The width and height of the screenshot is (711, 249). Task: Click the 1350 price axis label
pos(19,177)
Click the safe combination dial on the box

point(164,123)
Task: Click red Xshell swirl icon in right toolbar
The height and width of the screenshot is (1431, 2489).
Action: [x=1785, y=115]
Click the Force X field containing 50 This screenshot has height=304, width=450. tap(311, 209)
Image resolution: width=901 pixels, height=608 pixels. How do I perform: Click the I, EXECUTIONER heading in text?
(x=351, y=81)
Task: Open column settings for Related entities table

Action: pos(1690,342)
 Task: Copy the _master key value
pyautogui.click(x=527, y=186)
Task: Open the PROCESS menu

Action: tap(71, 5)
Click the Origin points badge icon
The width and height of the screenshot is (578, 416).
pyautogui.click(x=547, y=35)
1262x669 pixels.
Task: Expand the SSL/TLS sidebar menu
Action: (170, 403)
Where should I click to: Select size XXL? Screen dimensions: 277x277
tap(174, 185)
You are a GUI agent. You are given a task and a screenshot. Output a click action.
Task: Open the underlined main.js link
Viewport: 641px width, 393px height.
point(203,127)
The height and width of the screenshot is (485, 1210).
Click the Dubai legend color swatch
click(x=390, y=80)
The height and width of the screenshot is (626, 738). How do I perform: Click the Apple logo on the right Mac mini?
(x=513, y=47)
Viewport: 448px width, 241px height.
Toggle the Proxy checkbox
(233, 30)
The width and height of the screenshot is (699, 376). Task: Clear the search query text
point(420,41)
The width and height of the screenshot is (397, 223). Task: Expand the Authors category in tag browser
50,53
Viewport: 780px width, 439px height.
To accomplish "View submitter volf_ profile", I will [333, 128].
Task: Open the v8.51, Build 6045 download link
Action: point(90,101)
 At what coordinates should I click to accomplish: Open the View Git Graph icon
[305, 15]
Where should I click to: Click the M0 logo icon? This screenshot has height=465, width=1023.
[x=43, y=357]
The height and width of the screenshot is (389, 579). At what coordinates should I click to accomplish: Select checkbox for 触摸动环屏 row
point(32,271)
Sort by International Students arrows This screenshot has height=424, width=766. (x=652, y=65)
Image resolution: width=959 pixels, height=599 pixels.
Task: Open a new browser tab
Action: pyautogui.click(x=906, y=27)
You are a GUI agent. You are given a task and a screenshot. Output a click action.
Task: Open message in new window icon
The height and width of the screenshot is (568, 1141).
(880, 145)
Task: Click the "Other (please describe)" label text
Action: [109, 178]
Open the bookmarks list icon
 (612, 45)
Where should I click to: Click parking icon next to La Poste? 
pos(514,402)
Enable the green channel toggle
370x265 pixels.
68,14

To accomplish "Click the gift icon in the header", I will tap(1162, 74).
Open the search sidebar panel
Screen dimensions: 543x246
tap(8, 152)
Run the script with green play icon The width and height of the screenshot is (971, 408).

● ● ● ● ● ● ●

▸ **PROBLEM TO WORK ON**
Please pull every line of the items above into your reply, copied word for word and in the same order.

▸ **RESULT FOR THIS TASK**
The width and height of the screenshot is (711, 249). Task: Click the 1350 price axis label
pos(19,177)
Click the safe combination dial on the box

point(164,123)
Task: Click red Xshell swirl icon in right toolbar
The height and width of the screenshot is (1431, 2489).
Action: [x=1785, y=115]
Click the Force X field containing 50 This screenshot has height=304, width=450. tap(311, 209)
Image resolution: width=901 pixels, height=608 pixels. How do I perform: Click the I, EXECUTIONER heading in text?
(x=351, y=81)
Task: Open column settings for Related entities table

Action: pos(1690,342)
 Task: Copy the _master key value
pyautogui.click(x=527, y=186)
Task: Open the PROCESS menu

Action: tap(71, 5)
Click the Origin points badge icon
The width and height of the screenshot is (578, 416).
pyautogui.click(x=547, y=35)
1262x669 pixels.
Task: Expand the SSL/TLS sidebar menu
Action: (170, 403)
Where should I click to: Select size XXL? Screen dimensions: 277x277
tap(174, 185)
You are a GUI agent. You are given a task and a screenshot. Output a click action.
Task: Open the underlined main.js link
Viewport: 641px width, 393px height.
point(203,127)
The height and width of the screenshot is (485, 1210).
Click the Dubai legend color swatch
click(x=390, y=80)
The height and width of the screenshot is (626, 738). How do I perform: Click the Apple logo on the right Mac mini?
(x=513, y=47)
Viewport: 448px width, 241px height.
Toggle the Proxy checkbox
(233, 30)
The width and height of the screenshot is (699, 376). Task: Clear the search query text
point(420,41)
The width and height of the screenshot is (397, 223). Task: Expand the Authors category in tag browser
50,53
Viewport: 780px width, 439px height.
To accomplish "View submitter volf_ profile", I will [333, 128].
Task: Open the v8.51, Build 6045 download link
Action: point(90,101)
 At what coordinates should I click to accomplish: Open the View Git Graph icon
[305, 15]
Where should I click to: Click the M0 logo icon? This screenshot has height=465, width=1023.
[x=43, y=357]
The height and width of the screenshot is (389, 579). At what coordinates should I click to accomplish: Select checkbox for 触摸动环屏 row
point(32,271)
Sort by International Students arrows This screenshot has height=424, width=766. (x=652, y=65)
Image resolution: width=959 pixels, height=599 pixels.
Task: Open a new browser tab
Action: pyautogui.click(x=906, y=27)
You are a GUI agent. You are given a task and a screenshot. Output a click action.
Task: Open message in new window icon
The height and width of the screenshot is (568, 1141).
(880, 145)
Task: Click the "Other (please describe)" label text
Action: [109, 178]
Open the bookmarks list icon
 (612, 45)
Where should I click to: Click parking icon next to La Poste? 
pos(514,402)
Enable the green channel toggle
370x265 pixels.
68,14

To accomplish "Click the gift icon in the header", I will tap(1162, 74).
Open the search sidebar panel
Screen dimensions: 543x246
tap(8, 152)
Run the script with green play icon The width and height of the screenshot is (971, 408).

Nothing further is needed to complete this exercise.